Oggi il capo è solo per sua scelta e grande comodità, conformato, adattato perfettamente all'aria che tira, soprattutto rinchiuso nella sua gabbia dorata con l'aria condizionata.

Buen verano a todos nuestros colegas, y que S. Basilide estar con nosostros para siempre.
p.s. adoro il traduttore....eheheheheh!!!!!!!

Di  Appuntato innamorato della Pol.Pen.  (inviato il 21/07/2015 @ 10:22:22)


n. 2


@ Funzionario
A parte alcune evidenti contraddizioni nel ragionamento, mi sembra che siamo giunti – più o meno – alle stesse conclusioni.
La metafora della famiglia, del capofamiglia e dei fratelli maggiori rende perfettamente il senso dello “Spirito di Corpo”.
E’ ovvio che chiunque può commettere errori e che questi fanno parte dell’indole umana, ma qui stiamo parlando di leadership.
E un leader (il padre di famiglia) si riconosce (e si segue) perché va oltre i propri errori.
“L’eroe non è colui che non cade mai, ma chi si rialza dopo essere caduto.”
Quello di cui ha bisogno davvero il nostro Corpo, quello di cui hanno bisogno davvero i nostri uomini è qualcuno in cui riconoscersi … qualcuno che indossi la stessa divisa e che viva e lavori in mezzo a loro.
Qualcuno che gli dia una pacca sulla spalla, che gli chieda come vanno le cose a casa e che sia disposto ad ascoltarli.
Insomma, noi non abbiamo bisogno di supereroi o di condottieri ma soltanto di qualcuno che quando deve optare se stare in direzione insieme al dirigente penitenziario o scendere in sezione, scelga di stare in mezzo ai suoi uomini.
Tutto il resto sono soltanto chiacchiere e distintivo!
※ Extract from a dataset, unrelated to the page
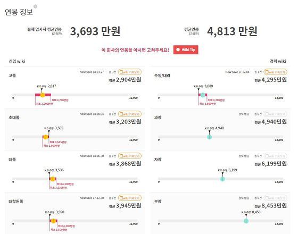
Task: Select the 신입 wiki section heading
Action: 17,61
Di  GB de Blasis  (inviato il 20/07/2015 @ 18:02:49)


n. 1


Sono un Funzionario, uno di quelli senza nessuna esperienza, senza "gavetta", uno di quelli che, come dice qualcuno, pensa più ai detenuti che ai poliziotti, uno di quelli da cui il Corpo si aspettava chissà cosa e chissà come (magari con una rivoluzione?) beh dopo aver letto alcune considerazioni posso dire che se questo Corpo, questa Forza di polizia non sarà mai un vero Corpo, non sarà mai una vera Forza, non avrà mai lo SPIRITO" la colpa non potrà essere data ai "Funzionari/Comandanti" che profondono impegno e passione e che per un certo tempo (parere Personale) ci hanno creduto, hanno creduto di poter essere alla giuda di un Corpo che forse mi sbaglierò non ha mai creduto di poter aver una guida. Occorre abbandonare quelle logiche spicciole, secondo le quali per fare il Comandante è necessario fare lunghi anni di gavetta, lunghi anni di sezione, beh francamente è mentalità contorta e priva di innovazione e piuttosto antiquata(certo i Funzionari della Polizia di Stato o gli Ufficiali dell'Arma Carabinieri prima di diventare Funzionari o Ufficiali hanno effettuato lunghi anni di servizio come piantone o sulle volanti o magari di ramazza). I Funzionari secondo molti avrebbero dovuto rappresentare l'innovazione, il salto di qualità, bene, in che modo? se l'istituzione del ruolo è rimasta lettera morta, se a questa non è seguita nessuna spinta normativa? o pensate "tutti" che il Funzionario/Comandante debba prendersi rapporti disciplinari e denunce per dare l svolta ad un Corpo inerme? Lo spirito di Corpo laddove scomparso, laddove sopito, si ravviva, ma è necessario cancellare prima di tutto concezioni e luoghi comuni spiccioli e provinciali, considerare e convincersi che si presta servizio in nome del Popolo Italiano e che il Reparto a cui si viene assegnati è una grande o in alcuni casi immensa famiglia con un capofamiglia (che commette, come tutti, errori)e tanti fratelli maggiori. Iniziate da qui e la vecchia mentalità old style che vi viene tramandata lasciatela andare in pensione. Ad maiora.